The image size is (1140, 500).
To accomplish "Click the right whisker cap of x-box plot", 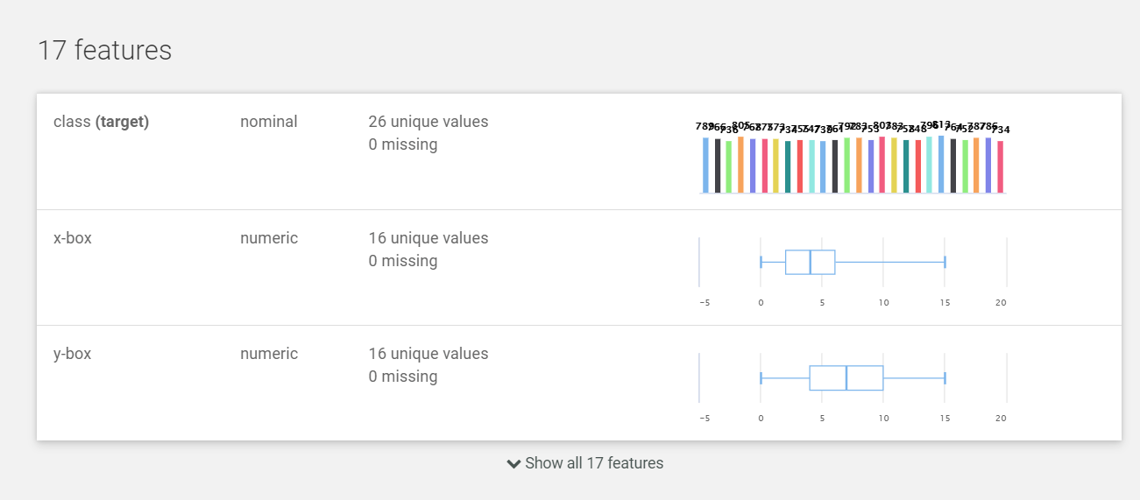I will [x=945, y=262].
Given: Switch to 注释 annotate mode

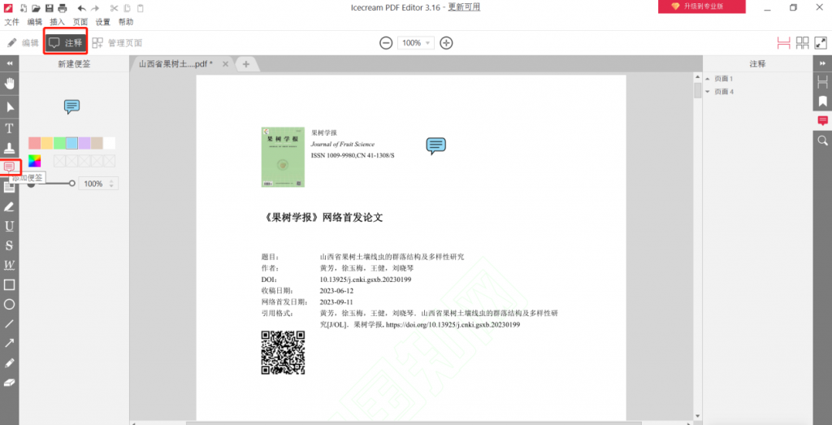Looking at the screenshot, I should tap(66, 42).
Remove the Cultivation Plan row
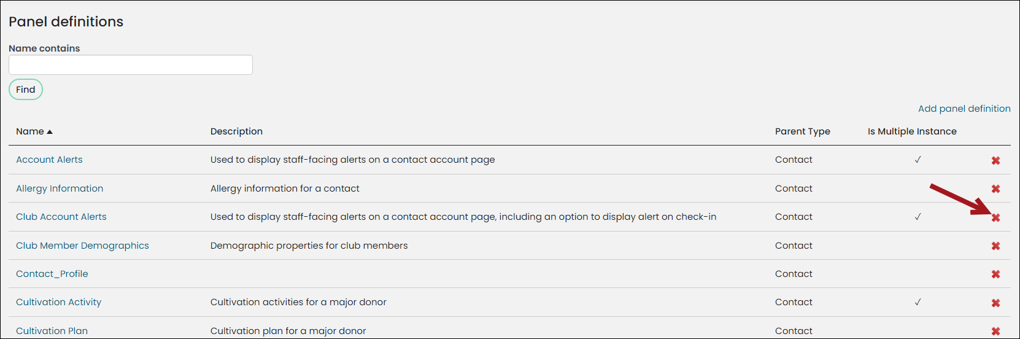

▶ [WHAT YOU NEED TO DO]: Excluding the pictures, restate word for word the lines from the one that holds "Given: Switch to 注释 annotate mode" through the last line of the entries, both ends included.

▶ [EXPECTED ANSWER]:
Given: Switch to 注释 annotate mode

Looking at the screenshot, I should tap(66, 42).
Remove the Cultivation Plan row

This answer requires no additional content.